Ah, thank you for the information. As I say, my memory on this is rather hazy, so it helps to have someone more informed provide the correct answers....
 
In my previous post, I wrote of the UK editions of the Titus books. Since Rothgar asks about the Overlook US editions, here goes: first published in three vols in 1988, with critical essays at the end of Titus Alone, they were grouped into an omnibus volume four years later (with the collage cover by J.K.Potter that Rothgar reproduced). The essays and the few lines of a "Titus IV" (Peake's term) were maintained at the end of the omnibus BUT the editors failed to update the page references in the essays: they identify quotes from the individual vols, but the pagination in the omnibus is continuous.
The single vols and the omnibus remained in print until a couple of years ago when Overlook decided on a new ed. using the covers of the UK Vintage editions. They dropped the critical essays (promising to maintain them on their website, but I haven't found them) and provided a new introduction to TA by David Louis Edelman. This ed. is missing from "Peake in Print" because Overlook never sent me the promised copies (nudge, nudge, David Shoemaker).
The texts of the novels are to all intents and purposes the same as the UK editions. Until the Overlook ed appeared in 1988, US readers knew only the 1st ed of TA, and not the 2nd revised by Langdon Jones. This explains some of the discrepancies between US and UK assessments of TA during the 70s and 80s.
Does that clarify matters?
Again, all this information and much much more can be found in the "Peake in Print" section of the Peake Studies website (write that in one word, add dot com, and you're there).
 
Me again. I've just re-read Werthead's post at the top of this thread and decided I should set the record straight – at least so far as I know it.
Werthead writes: "According to the article, [Peake] asked his wife Maeve to complete the novel, giving her notes and directions on where the story could go." My understanding is that Peake's notes were to himself, as was his custom; Sebastian Peake is quoted in the article as saying: "Following his death, my mother decided to see whether she could continue the Titus story."
I conclude that it was her decision to write a fourth volume. That is certainly the impression she gave me.
I believe that she wrote in the mid-70s, not immediately after Peake's death, when she concentrated on her memoir, A World Away. It was at the end of the 70s that she asked me to comment on a complete draft that runs to 197 typed pages. I note that the family have discovered four MS notebooks. The TS is surely there as well. It does not open with the precise words quoted by the Telegraph but Titus is indeed awakening in the barn and feeling icy cold.
There are occasional echoes of Peake's phraseology in it, but it is all Maeve's work, and none of Peake's.
 
Thank you very much Peter! I have been unable to find that much information anywhere on the web in the last year. And I see that you are being modest. You have written several books about Mervyn Peake, including a biography. It is wonderful to have expert advice. Here are the links you had mentioned, and thanks again for the info. :)
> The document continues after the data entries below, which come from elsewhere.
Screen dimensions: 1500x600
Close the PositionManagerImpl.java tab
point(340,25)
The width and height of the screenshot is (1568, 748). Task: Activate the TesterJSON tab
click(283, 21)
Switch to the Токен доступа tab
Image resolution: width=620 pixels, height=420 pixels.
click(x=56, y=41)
Link to Peake Studies PEAKE STUDIES

Link to Peake in Print Part A of Peake in Print. Books authored by Mervyn Peake
 
Me again. I've just re-read Werthead's post at the top of this thread and decided I should set the record straight – at least so far as I know it.
Werthead writes: "According to the article, [Peake] asked his wife Maeve to complete the novel, giving her notes and directions on where the story could go." My understanding is that Peake's notes were to himself, as was his custom; Sebastian Peake is quoted in the article as saying: "Following his death, my mother decided to see whether she could continue the Titus story."
I conclude that it was her decision to write a fourth volume. That is certainly the impression she gave me.
I believe that she wrote in the mid-70s, not immediately after Peake's death, when she concentrated on her memoir, A World Away. It was at the end of the 70s that she asked me to comment on a complete draft that runs to 197 typed pages. I note that the family have discovered four MS notebooks. The TS is surely there as well. It does not open with the precise words quoted by the Telegraph but Titus is indeed awakening in the barn and feeling icy cold.
There are occasional echoes of Peake's phraseology in it, but it is all Maeve's work, and none of Peake's.

Interesting. This seems to directly contradict the original article:

In July 1960 he had written her an introduction for the new novel,

Although I have no problem believing the Telegraph might have made a few mistakes in there ;)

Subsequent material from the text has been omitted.